Do I need anything else?
And, sorry he's talented, but this is one of the greatest films Figgis has made in a long time. Oh and, be warned, this clip may not be safe for work.
Unless, of course, you work at Scores. Though Scores is never, ever this weirdly sexy.
--posted by Kim John Waters Dating TipsJohn Waters on the perfect date:
"Robbing a 7-Eleven, getting away with it, and having great sex afterward while listening to music."
John Waters on the not-so-perfect first date movie:
"You wouldn't put on 'Irreversible' as a first-date movie. I have the soundtrack to that, actually. 'Honey, let's build a fire and listen to the 'Irreversible' soundtrack.'"
I love John Waters.
Read more of Radar's interview here. --posted by Kim
A Simple Question For An 'Epic' Movie
Please. Please. Wasn't "Date Movie" enough?

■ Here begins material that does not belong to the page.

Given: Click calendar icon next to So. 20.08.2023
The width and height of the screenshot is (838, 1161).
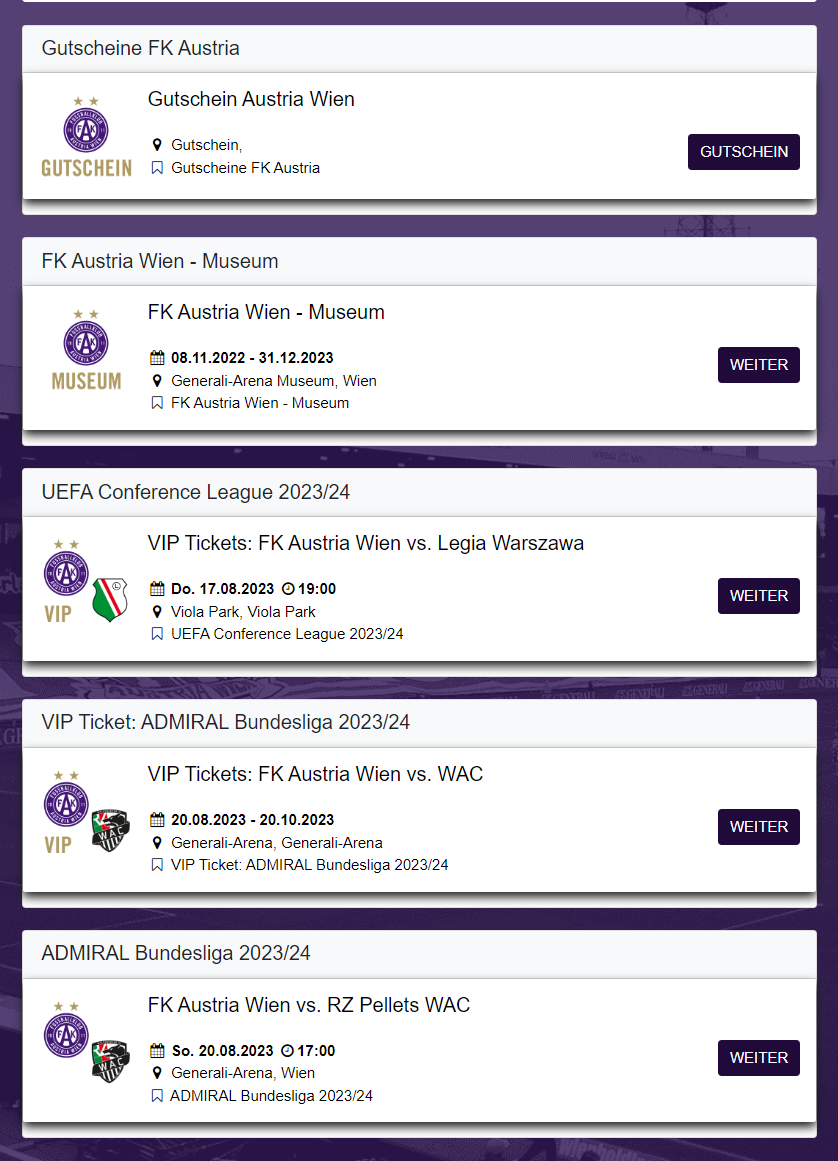Looking at the screenshot, I should click(157, 1051).
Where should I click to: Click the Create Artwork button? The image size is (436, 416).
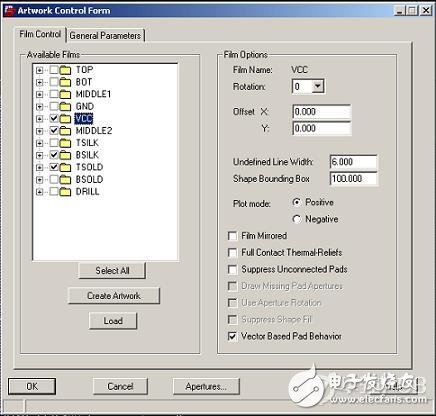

Why do you keep making these films?
That is all.
Thank you.
--posted by Kim Dakota's Defense
Dakota Fanning's newest movie hasn't even screened yet at Sundance (it shows later today) but it's already getting major criticism due to its disturbing content. A Christian critic is screaming child abuse which is ridiculous since they haven't even seen the film yet, and Roman Catholic activist Bill Donahue is calling for a boycott.
The filmmakers have been answering questions and concerns about the movie, "Hounddog," a Southern gothic in which Fanning's character is obsessed with Elvis Presley, abused by her parents and in the scene that's causing all the furor, raped. But can they just leave little Dakota out of this mess? I know the talented 12-year-old leads the movie but it feels weird when she's quoted saying, "It's not a rape movie. That's not even the point of the film."
Now, I haven't seen the film either but I'm going to assume Ms. Fanning is correct and that the movie wasn't made to...what? Titillate? My lord, what's wrong with these critics?